WORK REQUIRED
The answer must be an exact copy of the lines from the one with "Open the post options three-dot menu" to the last line of the entries below, both included, and must contain no pictures.

RECORDS FOR THIS TASK

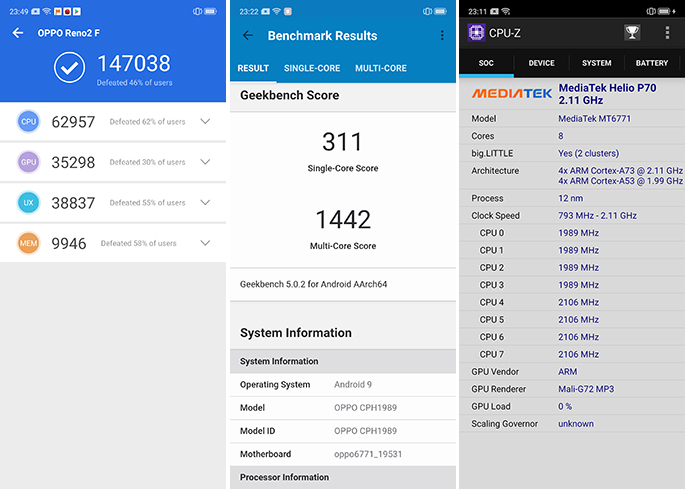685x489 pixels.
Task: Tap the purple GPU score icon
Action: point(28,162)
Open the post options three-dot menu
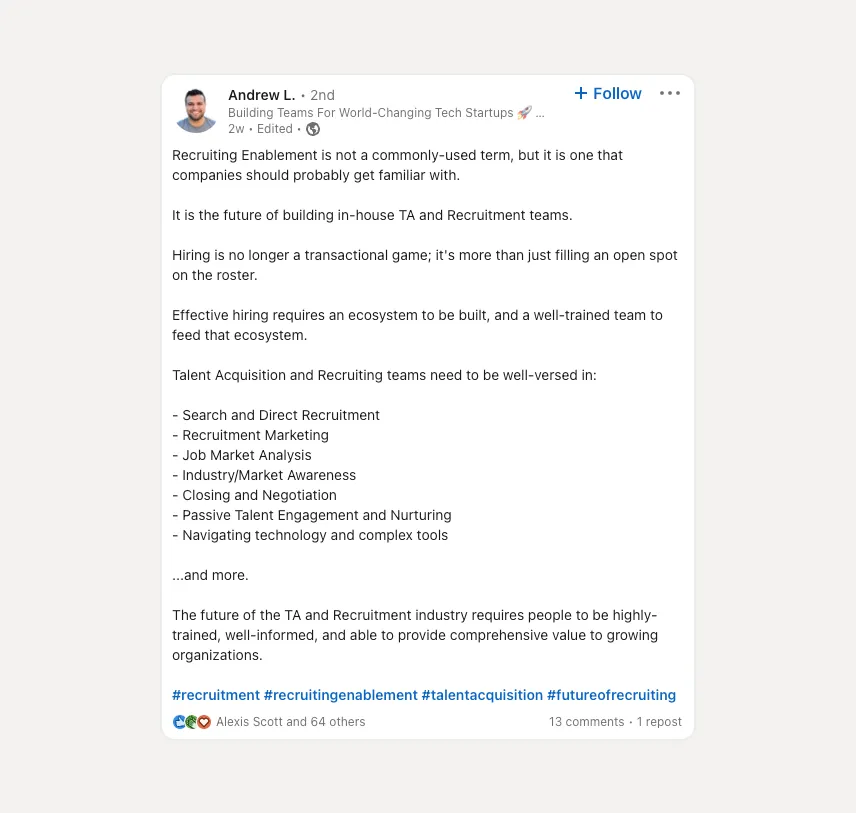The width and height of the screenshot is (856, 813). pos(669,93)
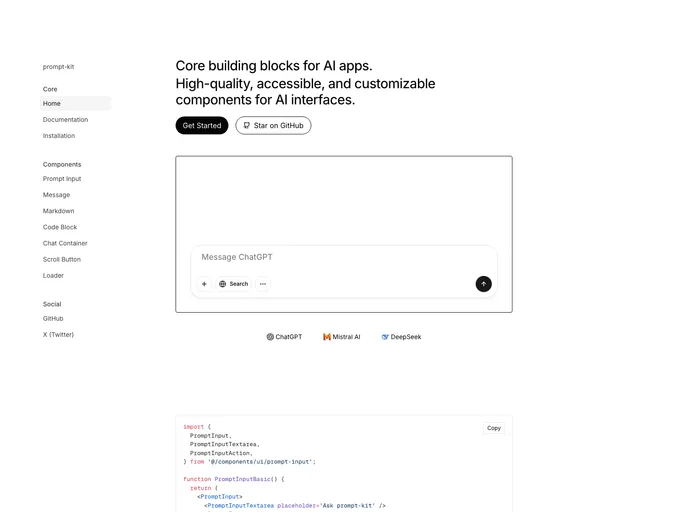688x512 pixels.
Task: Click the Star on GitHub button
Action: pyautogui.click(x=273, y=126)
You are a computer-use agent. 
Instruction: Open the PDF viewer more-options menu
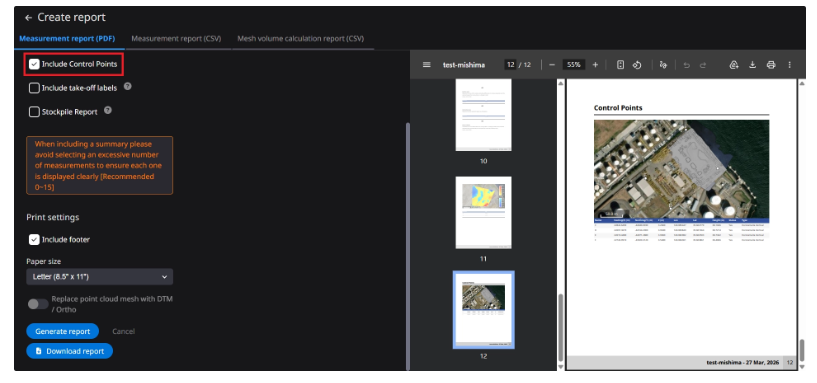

SOLUTION FOR THIS PROBLEM
Open the post options three-dot menu
The width and height of the screenshot is (856, 813). pos(669,93)
688x512 pixels.
Task: Click the Star on GitHub button
Action: pyautogui.click(x=273, y=126)
You are a computer-use agent. 
Instruction: Open the PDF viewer more-options menu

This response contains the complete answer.